(Instructions for the task):
When you reach the line containing "Open comments icon" in the entries below, start writing out each line exactly, and stop after the line containing "Task: Click the 3.1K retweet count".

[Recorded data]
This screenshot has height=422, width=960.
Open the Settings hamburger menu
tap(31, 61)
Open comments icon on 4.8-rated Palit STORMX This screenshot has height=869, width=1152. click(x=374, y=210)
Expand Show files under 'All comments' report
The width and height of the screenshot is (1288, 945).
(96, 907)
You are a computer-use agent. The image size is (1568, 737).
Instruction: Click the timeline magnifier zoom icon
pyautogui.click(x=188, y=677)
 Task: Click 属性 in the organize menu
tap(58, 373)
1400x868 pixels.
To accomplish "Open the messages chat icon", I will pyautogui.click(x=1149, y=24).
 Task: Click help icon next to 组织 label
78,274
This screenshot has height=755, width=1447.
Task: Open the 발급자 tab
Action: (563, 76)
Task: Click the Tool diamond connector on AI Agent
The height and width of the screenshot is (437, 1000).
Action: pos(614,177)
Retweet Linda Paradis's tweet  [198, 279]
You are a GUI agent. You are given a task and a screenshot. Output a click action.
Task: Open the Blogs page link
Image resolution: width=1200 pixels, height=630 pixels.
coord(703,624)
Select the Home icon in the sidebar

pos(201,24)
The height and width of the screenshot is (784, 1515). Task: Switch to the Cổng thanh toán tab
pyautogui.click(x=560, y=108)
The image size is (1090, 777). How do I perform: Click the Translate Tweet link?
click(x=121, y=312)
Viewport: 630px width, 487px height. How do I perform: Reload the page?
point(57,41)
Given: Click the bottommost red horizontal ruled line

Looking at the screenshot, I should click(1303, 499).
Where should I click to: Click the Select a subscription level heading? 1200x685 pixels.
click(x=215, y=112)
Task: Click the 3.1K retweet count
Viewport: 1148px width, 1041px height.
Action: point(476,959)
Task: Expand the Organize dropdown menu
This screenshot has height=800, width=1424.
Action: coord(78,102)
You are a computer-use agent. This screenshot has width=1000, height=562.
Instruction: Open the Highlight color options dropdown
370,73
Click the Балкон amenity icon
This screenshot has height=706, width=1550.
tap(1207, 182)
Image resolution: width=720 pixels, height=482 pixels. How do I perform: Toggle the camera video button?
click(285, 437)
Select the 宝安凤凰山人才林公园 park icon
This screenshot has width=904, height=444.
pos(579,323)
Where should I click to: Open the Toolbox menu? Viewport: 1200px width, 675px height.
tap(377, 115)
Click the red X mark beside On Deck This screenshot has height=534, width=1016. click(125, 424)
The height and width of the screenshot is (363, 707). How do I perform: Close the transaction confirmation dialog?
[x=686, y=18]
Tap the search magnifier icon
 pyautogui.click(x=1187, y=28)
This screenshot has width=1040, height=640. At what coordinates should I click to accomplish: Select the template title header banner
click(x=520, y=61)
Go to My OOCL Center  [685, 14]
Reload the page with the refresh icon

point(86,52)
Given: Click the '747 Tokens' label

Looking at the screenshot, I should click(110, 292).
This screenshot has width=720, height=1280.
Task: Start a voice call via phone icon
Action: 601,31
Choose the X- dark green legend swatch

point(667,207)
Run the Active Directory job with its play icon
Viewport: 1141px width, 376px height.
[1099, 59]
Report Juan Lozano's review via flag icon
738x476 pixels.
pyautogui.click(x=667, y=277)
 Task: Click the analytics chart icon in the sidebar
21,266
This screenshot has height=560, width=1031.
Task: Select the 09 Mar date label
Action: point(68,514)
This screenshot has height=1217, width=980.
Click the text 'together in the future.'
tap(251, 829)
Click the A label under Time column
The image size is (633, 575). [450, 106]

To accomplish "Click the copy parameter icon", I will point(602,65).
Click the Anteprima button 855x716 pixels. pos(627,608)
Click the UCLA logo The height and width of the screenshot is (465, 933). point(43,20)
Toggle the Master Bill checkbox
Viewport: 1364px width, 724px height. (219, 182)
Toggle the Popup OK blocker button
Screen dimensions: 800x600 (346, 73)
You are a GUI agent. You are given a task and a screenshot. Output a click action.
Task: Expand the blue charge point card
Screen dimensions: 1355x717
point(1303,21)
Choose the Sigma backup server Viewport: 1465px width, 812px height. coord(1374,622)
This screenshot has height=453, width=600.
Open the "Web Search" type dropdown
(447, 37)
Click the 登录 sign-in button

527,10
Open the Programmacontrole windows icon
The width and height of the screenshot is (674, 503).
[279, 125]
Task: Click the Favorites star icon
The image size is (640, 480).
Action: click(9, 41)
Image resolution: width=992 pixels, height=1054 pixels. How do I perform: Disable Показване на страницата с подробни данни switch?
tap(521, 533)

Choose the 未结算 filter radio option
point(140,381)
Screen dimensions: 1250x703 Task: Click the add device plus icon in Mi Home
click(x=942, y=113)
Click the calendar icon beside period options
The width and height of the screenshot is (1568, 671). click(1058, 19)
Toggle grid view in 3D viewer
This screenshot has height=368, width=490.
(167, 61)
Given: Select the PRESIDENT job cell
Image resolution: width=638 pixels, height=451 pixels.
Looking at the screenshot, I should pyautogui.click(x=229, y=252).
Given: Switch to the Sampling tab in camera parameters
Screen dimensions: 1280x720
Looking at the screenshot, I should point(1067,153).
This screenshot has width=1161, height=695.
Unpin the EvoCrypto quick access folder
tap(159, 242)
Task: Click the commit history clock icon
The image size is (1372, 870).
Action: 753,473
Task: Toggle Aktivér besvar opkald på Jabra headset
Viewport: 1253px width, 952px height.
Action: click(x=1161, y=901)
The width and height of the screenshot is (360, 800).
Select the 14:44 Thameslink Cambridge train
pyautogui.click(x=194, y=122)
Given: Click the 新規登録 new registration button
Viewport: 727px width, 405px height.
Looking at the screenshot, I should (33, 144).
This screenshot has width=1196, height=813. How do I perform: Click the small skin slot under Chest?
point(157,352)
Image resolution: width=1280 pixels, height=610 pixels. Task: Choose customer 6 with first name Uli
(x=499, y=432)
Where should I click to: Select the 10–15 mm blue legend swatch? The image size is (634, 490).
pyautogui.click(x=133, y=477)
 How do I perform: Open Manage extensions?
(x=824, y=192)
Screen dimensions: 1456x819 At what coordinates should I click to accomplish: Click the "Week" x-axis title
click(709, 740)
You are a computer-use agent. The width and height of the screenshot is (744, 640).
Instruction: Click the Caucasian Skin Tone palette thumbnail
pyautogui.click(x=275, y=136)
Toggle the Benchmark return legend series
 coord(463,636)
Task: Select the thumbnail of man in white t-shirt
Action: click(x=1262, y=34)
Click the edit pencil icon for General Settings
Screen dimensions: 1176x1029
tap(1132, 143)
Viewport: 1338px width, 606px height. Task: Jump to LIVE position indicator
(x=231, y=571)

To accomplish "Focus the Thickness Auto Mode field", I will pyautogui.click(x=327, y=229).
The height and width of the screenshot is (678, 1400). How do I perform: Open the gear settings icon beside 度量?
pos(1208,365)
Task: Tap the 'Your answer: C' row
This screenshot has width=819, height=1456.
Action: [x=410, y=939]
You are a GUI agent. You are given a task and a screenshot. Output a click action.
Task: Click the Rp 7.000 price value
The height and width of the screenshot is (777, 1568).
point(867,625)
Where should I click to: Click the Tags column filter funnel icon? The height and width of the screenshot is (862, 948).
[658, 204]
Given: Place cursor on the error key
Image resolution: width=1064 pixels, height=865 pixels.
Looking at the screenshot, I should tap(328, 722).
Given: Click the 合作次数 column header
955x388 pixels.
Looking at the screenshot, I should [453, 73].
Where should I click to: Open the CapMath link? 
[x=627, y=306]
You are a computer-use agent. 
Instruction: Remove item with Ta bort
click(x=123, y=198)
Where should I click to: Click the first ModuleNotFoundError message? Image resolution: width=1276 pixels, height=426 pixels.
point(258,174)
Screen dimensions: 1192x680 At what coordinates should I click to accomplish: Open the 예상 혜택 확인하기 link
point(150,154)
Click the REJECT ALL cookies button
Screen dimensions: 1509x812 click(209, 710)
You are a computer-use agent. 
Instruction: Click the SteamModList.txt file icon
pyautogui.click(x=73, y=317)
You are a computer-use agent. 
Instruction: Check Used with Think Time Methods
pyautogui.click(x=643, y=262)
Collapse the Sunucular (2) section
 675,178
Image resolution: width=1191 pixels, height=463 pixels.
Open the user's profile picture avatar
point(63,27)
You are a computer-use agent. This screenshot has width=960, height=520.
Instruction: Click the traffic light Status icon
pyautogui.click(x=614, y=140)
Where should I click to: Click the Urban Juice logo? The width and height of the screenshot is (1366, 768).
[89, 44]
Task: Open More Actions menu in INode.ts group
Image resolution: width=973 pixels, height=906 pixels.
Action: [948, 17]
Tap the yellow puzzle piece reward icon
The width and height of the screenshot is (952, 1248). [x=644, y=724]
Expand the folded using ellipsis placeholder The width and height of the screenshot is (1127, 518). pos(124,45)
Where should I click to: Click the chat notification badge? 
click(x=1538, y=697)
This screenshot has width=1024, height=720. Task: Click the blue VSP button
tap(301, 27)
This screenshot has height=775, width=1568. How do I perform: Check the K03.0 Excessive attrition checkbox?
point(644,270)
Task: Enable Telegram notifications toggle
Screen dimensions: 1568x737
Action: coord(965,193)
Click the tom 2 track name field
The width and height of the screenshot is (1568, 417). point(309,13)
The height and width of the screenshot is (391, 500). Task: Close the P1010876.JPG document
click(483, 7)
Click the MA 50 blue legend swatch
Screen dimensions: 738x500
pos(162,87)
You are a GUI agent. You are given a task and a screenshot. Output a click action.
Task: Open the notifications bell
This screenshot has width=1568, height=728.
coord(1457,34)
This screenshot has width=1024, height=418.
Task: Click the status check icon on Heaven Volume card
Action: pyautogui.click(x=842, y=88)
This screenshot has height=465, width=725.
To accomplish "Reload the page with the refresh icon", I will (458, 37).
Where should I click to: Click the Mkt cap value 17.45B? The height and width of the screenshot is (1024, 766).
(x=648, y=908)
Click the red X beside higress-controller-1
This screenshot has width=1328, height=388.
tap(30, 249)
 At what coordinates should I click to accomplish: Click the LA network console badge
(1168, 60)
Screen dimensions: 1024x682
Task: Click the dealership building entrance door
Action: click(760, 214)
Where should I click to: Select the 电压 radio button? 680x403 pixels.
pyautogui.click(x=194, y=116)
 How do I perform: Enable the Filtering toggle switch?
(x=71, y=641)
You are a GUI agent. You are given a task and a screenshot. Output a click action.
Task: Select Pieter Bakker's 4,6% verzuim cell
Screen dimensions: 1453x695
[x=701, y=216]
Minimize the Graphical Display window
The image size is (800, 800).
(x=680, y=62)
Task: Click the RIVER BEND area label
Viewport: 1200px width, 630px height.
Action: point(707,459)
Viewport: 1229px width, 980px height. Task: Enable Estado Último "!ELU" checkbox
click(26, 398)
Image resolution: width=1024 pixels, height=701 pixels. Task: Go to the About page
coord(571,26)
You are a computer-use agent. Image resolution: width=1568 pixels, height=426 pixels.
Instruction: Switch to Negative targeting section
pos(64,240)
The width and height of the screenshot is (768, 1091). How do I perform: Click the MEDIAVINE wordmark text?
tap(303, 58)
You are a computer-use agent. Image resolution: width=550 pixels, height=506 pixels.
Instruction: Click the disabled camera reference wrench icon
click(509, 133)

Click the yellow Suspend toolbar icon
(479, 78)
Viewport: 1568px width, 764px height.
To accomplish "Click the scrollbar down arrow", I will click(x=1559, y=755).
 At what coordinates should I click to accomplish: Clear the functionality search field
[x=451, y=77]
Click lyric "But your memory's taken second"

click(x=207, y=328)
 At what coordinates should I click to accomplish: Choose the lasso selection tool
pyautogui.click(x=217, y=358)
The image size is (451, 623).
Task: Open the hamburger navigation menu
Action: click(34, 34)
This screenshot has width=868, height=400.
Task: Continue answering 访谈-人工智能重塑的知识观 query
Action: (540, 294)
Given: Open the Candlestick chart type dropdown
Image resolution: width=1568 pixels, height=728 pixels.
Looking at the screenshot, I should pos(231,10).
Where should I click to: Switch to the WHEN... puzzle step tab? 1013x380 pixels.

(Result of the task):
Open comments icon on 4.8-rated Palit STORMX This screenshot has height=869, width=1152. click(x=374, y=210)
Expand Show files under 'All comments' report
The width and height of the screenshot is (1288, 945).
(96, 907)
You are a computer-use agent. The image size is (1568, 737).
Instruction: Click the timeline magnifier zoom icon
pyautogui.click(x=188, y=677)
 Task: Click 属性 in the organize menu
tap(58, 373)
1400x868 pixels.
To accomplish "Open the messages chat icon", I will pyautogui.click(x=1149, y=24).
 Task: Click help icon next to 组织 label
78,274
This screenshot has height=755, width=1447.
Task: Open the 발급자 tab
Action: (563, 76)
Task: Click the Tool diamond connector on AI Agent
The height and width of the screenshot is (437, 1000).
Action: pos(614,177)
Retweet Linda Paradis's tweet  [198, 279]
You are a GUI agent. You are given a task and a screenshot. Output a click action.
Task: Open the Blogs page link
Image resolution: width=1200 pixels, height=630 pixels.
coord(703,624)
Select the Home icon in the sidebar

pos(201,24)
The height and width of the screenshot is (784, 1515). Task: Switch to the Cổng thanh toán tab
pyautogui.click(x=560, y=108)
The image size is (1090, 777). How do I perform: Click the Translate Tweet link?
click(x=121, y=312)
Viewport: 630px width, 487px height. How do I perform: Reload the page?
point(57,41)
Given: Click the bottommost red horizontal ruled line

Looking at the screenshot, I should click(1303, 499).
Where should I click to: Click the Select a subscription level heading? 1200x685 pixels.
click(x=215, y=112)
Task: Click the 3.1K retweet count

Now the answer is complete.